(Exercise description): Leaving out every picture, copy the lines of the material below exactly, from the line containing "Task: Open the Envio filter dropdown" through the line containing "Select the 3 Sterne rating bar".

(Data extract):

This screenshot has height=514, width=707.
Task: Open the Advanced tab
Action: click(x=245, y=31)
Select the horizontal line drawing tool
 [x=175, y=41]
...
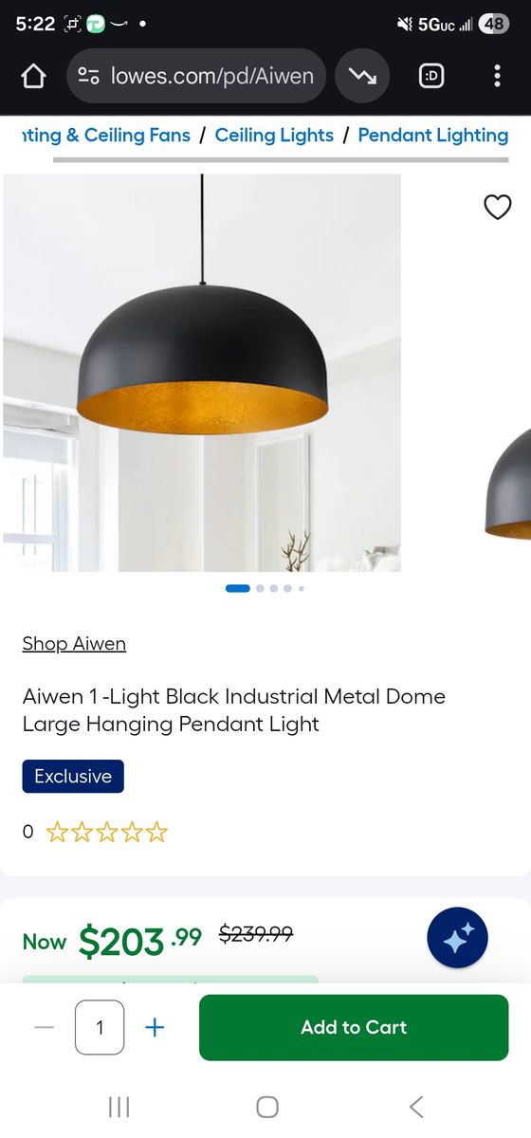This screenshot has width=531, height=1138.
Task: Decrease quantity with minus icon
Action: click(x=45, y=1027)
---
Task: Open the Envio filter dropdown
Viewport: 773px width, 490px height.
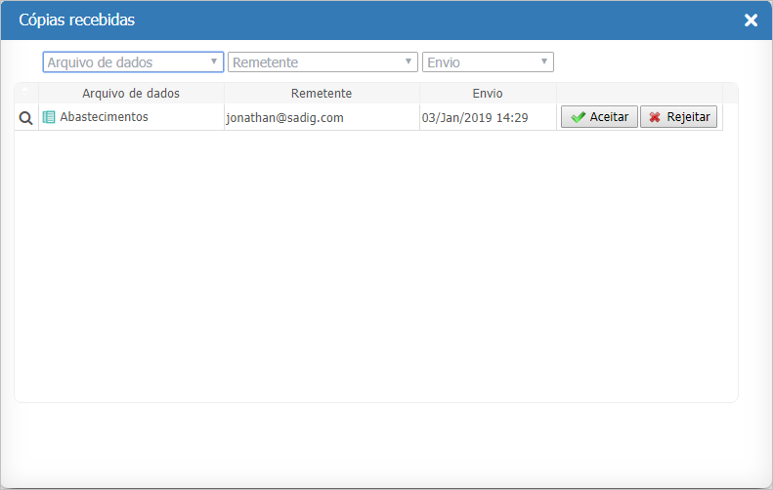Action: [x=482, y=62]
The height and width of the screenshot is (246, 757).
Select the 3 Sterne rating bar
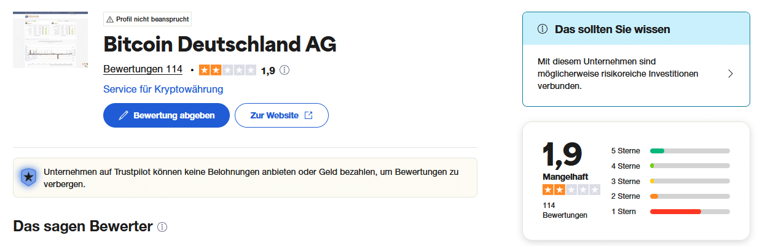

(Problem solution):
Task: Open the Envio filter dropdown
Viewport: 773px width, 490px height.
Action: [x=482, y=62]
The height and width of the screenshot is (246, 757).
Select the 3 Sterne rating bar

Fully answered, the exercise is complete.